PROBLEM DESCRIPTION: All entries that follow are to be printed exactly as written.
══ GIVEN RECORDS
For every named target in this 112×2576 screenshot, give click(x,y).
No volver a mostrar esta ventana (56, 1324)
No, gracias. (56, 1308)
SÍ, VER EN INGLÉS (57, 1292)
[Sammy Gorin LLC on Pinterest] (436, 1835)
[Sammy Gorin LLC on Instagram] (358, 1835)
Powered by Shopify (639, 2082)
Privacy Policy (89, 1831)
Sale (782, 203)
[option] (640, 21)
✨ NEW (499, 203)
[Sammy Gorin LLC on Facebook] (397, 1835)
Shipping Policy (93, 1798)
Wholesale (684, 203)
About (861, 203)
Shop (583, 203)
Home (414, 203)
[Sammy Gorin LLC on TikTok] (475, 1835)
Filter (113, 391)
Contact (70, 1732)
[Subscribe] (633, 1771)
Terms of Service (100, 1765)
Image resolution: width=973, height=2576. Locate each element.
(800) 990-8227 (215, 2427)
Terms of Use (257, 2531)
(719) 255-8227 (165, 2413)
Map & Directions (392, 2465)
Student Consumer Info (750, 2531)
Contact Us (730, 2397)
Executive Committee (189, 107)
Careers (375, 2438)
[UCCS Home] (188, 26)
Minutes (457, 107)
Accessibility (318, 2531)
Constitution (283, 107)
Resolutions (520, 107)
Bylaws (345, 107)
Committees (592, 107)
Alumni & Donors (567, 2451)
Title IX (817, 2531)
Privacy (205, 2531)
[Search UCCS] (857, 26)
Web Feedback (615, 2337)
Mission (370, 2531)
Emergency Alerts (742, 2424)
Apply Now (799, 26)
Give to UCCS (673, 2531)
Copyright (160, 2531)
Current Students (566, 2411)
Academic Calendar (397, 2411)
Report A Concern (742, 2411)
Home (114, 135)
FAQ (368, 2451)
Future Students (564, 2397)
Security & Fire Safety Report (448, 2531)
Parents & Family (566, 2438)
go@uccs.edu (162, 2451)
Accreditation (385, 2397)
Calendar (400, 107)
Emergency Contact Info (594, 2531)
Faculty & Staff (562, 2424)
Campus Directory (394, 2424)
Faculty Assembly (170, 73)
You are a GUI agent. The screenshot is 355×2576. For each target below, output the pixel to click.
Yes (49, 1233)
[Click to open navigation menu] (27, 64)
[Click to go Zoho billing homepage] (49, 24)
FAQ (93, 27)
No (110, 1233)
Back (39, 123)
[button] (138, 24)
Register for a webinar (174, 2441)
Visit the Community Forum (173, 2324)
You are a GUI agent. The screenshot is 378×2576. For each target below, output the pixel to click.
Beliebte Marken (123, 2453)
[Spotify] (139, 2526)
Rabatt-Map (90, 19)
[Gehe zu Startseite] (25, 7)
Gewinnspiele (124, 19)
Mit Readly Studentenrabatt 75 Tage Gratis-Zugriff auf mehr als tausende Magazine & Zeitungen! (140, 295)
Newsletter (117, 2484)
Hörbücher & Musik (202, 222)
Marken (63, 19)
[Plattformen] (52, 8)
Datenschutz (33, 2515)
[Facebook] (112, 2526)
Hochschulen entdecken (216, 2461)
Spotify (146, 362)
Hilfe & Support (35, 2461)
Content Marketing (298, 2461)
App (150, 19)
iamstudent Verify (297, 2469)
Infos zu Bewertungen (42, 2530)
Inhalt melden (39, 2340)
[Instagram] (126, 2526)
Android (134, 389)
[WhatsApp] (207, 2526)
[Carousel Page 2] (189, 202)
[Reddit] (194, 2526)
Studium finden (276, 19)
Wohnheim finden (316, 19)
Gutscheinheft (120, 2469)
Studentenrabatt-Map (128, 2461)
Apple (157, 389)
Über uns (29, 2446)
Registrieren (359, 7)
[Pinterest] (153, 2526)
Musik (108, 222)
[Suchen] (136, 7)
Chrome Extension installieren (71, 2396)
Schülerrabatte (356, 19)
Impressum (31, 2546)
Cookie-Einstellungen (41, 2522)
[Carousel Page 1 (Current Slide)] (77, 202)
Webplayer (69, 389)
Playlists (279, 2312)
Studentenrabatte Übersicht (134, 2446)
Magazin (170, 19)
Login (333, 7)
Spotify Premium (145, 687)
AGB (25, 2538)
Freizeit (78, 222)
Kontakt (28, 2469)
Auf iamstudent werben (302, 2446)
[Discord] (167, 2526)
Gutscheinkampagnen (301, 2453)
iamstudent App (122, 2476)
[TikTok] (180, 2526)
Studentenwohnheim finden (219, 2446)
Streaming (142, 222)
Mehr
════
ANSWER SPACE:
For every named target in this 112×2576 screenshot, give click(x,y).
No volver a mostrar esta ventana (56, 1324)
No, gracias. (56, 1308)
SÍ, VER EN INGLÉS (57, 1292)
[Sammy Gorin LLC on Pinterest] (436, 1835)
[Sammy Gorin LLC on Instagram] (358, 1835)
Powered by Shopify (639, 2082)
Privacy Policy (89, 1831)
Sale (782, 203)
[option] (640, 21)
✨ NEW (499, 203)
[Sammy Gorin LLC on Facebook] (397, 1835)
Shipping Policy (93, 1798)
Wholesale (684, 203)
About (861, 203)
Shop (583, 203)
Home (414, 203)
[Sammy Gorin LLC on TikTok] (475, 1835)
Filter (113, 391)
Contact (70, 1732)
[Subscribe] (633, 1771)
Terms of Service (100, 1765)
Image resolution: width=973, height=2576. Locate each element.
(800) 990-8227 (215, 2427)
Terms of Use (257, 2531)
(719) 255-8227 (165, 2413)
Map & Directions (392, 2465)
Student Consumer Info (750, 2531)
Contact Us (730, 2397)
Executive Committee (189, 107)
Careers (375, 2438)
[UCCS Home] (188, 26)
Minutes (457, 107)
Accessibility (318, 2531)
Constitution (283, 107)
Resolutions (520, 107)
Bylaws (345, 107)
Committees (592, 107)
Alumni & Donors (567, 2451)
Title IX (817, 2531)
Privacy (205, 2531)
[Search UCCS] (857, 26)
Web Feedback (615, 2337)
Mission (370, 2531)
Emergency Alerts (742, 2424)
Apply Now (799, 26)
Give to UCCS (673, 2531)
Copyright (160, 2531)
Current Students (566, 2411)
Academic Calendar (397, 2411)
Report A Concern (742, 2411)
Home (114, 135)
FAQ (368, 2451)
Future Students (564, 2397)
Security & Fire Safety Report (448, 2531)
Parents & Family (566, 2438)
go@uccs.edu (162, 2451)
Accreditation (385, 2397)
Calendar (400, 107)
Emergency Contact Info (594, 2531)
Faculty & Staff (562, 2424)
Campus Directory (394, 2424)
Faculty Assembly (170, 73)
You are a GUI agent. The screenshot is 355×2576. For each target below, output the pixel to click.
Yes (49, 1233)
[Click to open navigation menu] (27, 64)
[Click to go Zoho billing homepage] (49, 24)
FAQ (93, 27)
No (110, 1233)
Back (39, 123)
[button] (138, 24)
Register for a webinar (174, 2441)
Visit the Community Forum (173, 2324)
You are a GUI agent. The screenshot is 378×2576. For each target below, output the pixel to click.
Beliebte Marken (123, 2453)
[Spotify] (139, 2526)
Rabatt-Map (90, 19)
[Gehe zu Startseite] (25, 7)
Gewinnspiele (124, 19)
Mit Readly Studentenrabatt 75 Tage Gratis-Zugriff auf mehr als tausende Magazine & Zeitungen! (140, 295)
Newsletter (117, 2484)
Hörbücher & Musik (202, 222)
Marken (63, 19)
[Plattformen] (52, 8)
Datenschutz (33, 2515)
[Facebook] (112, 2526)
Hochschulen entdecken (216, 2461)
Spotify (146, 362)
Hilfe & Support (35, 2461)
Content Marketing (298, 2461)
App (150, 19)
iamstudent Verify (297, 2469)
Infos zu Bewertungen (42, 2530)
Inhalt melden (39, 2340)
[Instagram] (126, 2526)
Android (134, 389)
[WhatsApp] (207, 2526)
[Carousel Page 2] (189, 202)
[Reddit] (194, 2526)
Studium finden (276, 19)
Wohnheim finden (316, 19)
Gutscheinheft (120, 2469)
Studentenrabatt-Map (128, 2461)
Apple (157, 389)
Über uns (29, 2446)
Registrieren (359, 7)
[Pinterest] (153, 2526)
Musik (108, 222)
[Suchen] (136, 7)
Chrome Extension installieren (71, 2396)
Schülerrabatte (356, 19)
Impressum (31, 2546)
Cookie-Einstellungen (41, 2522)
[Carousel Page 1 (Current Slide)] (77, 202)
Webplayer (69, 389)
Playlists (279, 2312)
Studentenrabatte Übersicht (134, 2446)
Magazin (170, 19)
Login (333, 7)
Spotify Premium (145, 687)
AGB (25, 2538)
Freizeit (78, 222)
Kontakt (28, 2469)
Auf iamstudent werben (302, 2446)
[Discord] (167, 2526)
Gutscheinkampagnen (301, 2453)
iamstudent App (122, 2476)
[TikTok] (180, 2526)
Studentenwohnheim finden (219, 2446)
Streaming (142, 222)
Mehr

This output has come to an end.